One of the suspects in NYS graft case, Phyllis Njeri Ngirita, broke down and cried at the Milimani Law Courts on Thursday, January 23, after she was told that she will have to wait for 17 days to know whether she will be allowed to withdraw Ksh800, 000 from her frozen bank account, or not.

Njeri, through her lawyer, Evans Ondieki, had applied to be allowed to withdraw the said-amount, saying it was to be used in paying her son’s school fees.

Njeri claims she owes her son’s school, Pembroke House School in Gilgil, Ksh3.4 million in unpaid fees.

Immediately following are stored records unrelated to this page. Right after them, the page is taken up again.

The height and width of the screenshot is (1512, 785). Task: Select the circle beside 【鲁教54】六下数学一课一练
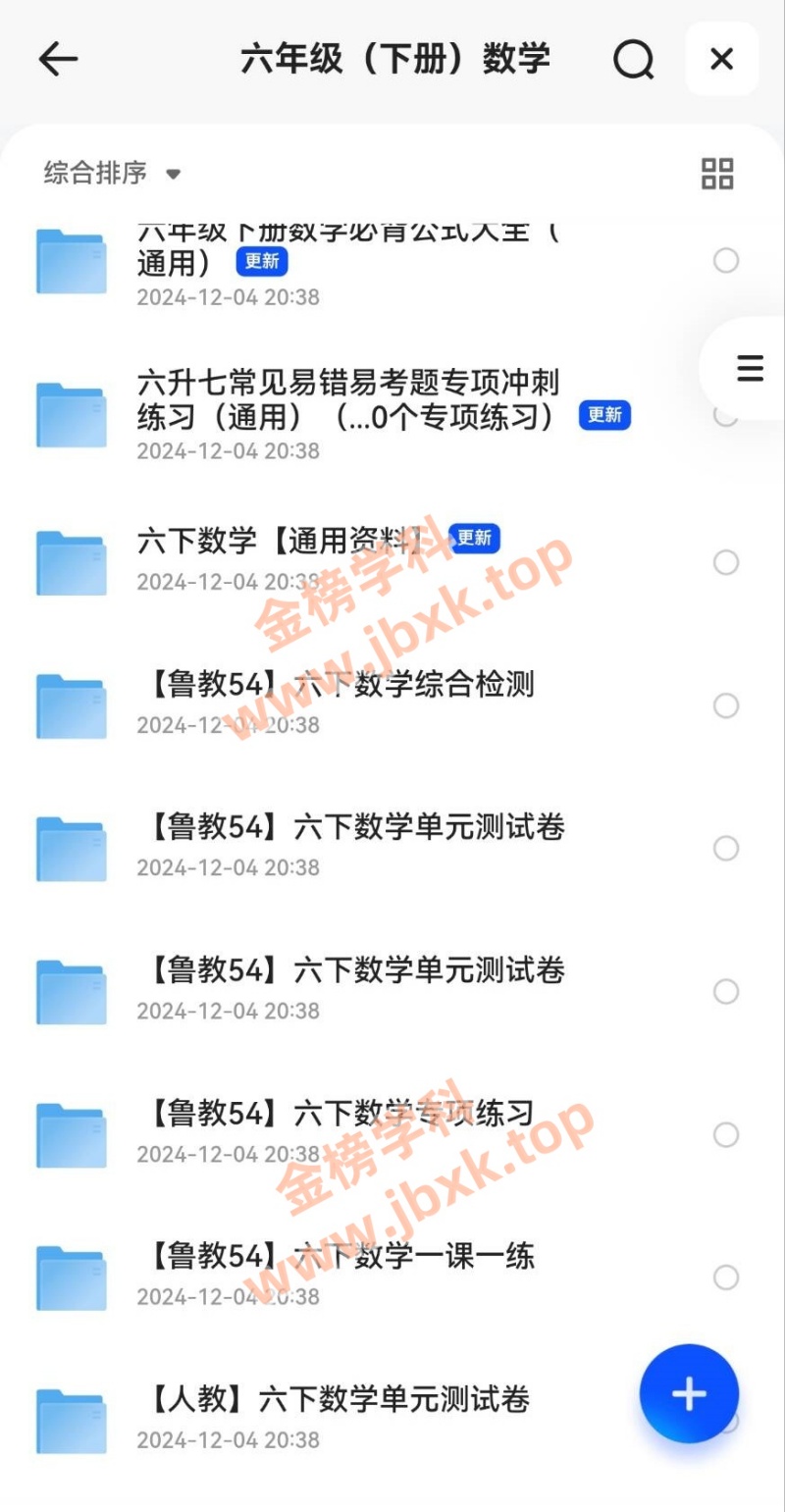(x=726, y=1277)
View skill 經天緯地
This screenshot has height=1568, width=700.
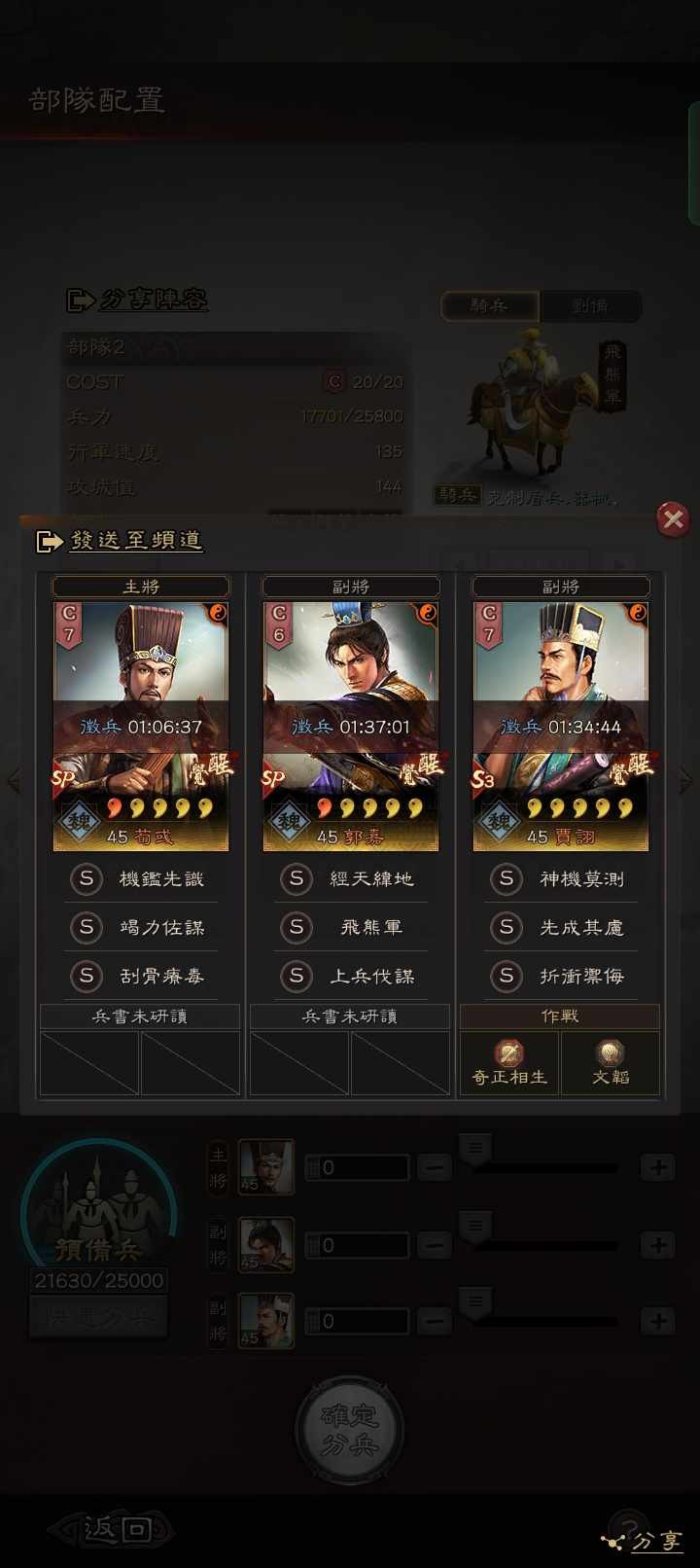coord(351,879)
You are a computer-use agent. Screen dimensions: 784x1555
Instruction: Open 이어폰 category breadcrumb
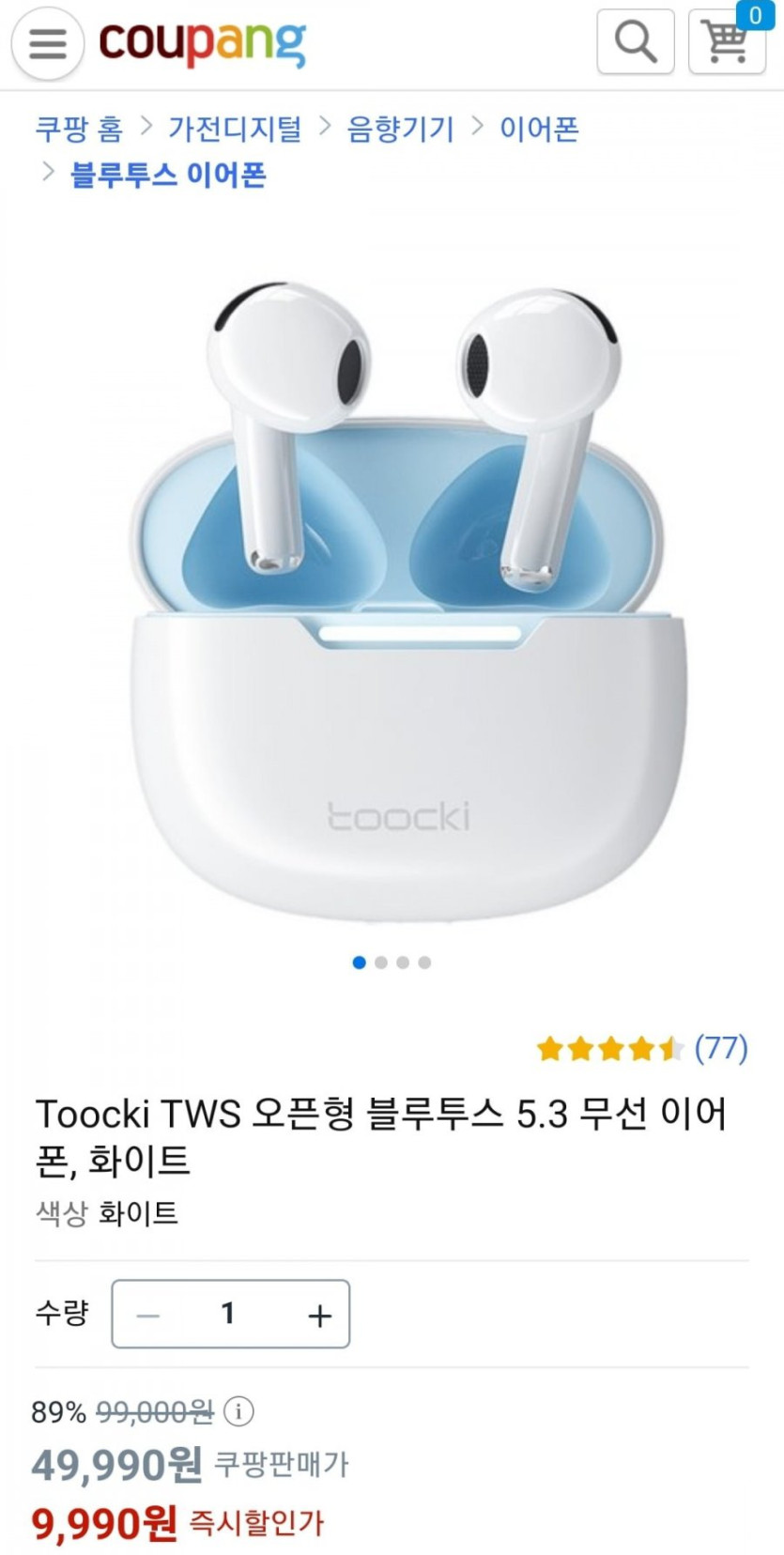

“I have been subjected to untold suffering since my KCB account in Gilgil was frozen in 2018,” said Njeri.

“The [freezing] order has caused undue hardship to my family and paralysed the education of my children,” Njeri said in her affidavit filed at the Milimani Law Courts on Thursday.

Her application was to be heard on Thursday, January 23, by Justice Mumbi Ngugi, but the judge pushed back the hearing date by two weeks after the Assets Recovery Agency (ARA) sought seven days to respond to Njeri’s application.

Justice Mumbi Ngugi directed that the case be heard on February 10, 2020.

Njeri, who owns Njewanga Enterprises, is accused of receiving money to the tune of millions of shillings for controversial NYS tenders that led to the loss of taxpayers’ money.

The suspect, who is out on bond, is also accused of deliberately avoiding to pay corporation tax amounting to Ksh20 million.

Njeri was charged alongside her mother, Lucy Wambui, sister Anne Ngirita, and brother, Jeremiah Gichina.

Njeri says, in the application, that Pembroke House School has stated it won’t allow her son in school should she fail to pay his school fees amounting to Ksh3.4 million.

She claims the Ksh800, 000 that is locked up in her bank account “is the only money I have, and that I got it from a loan facility”.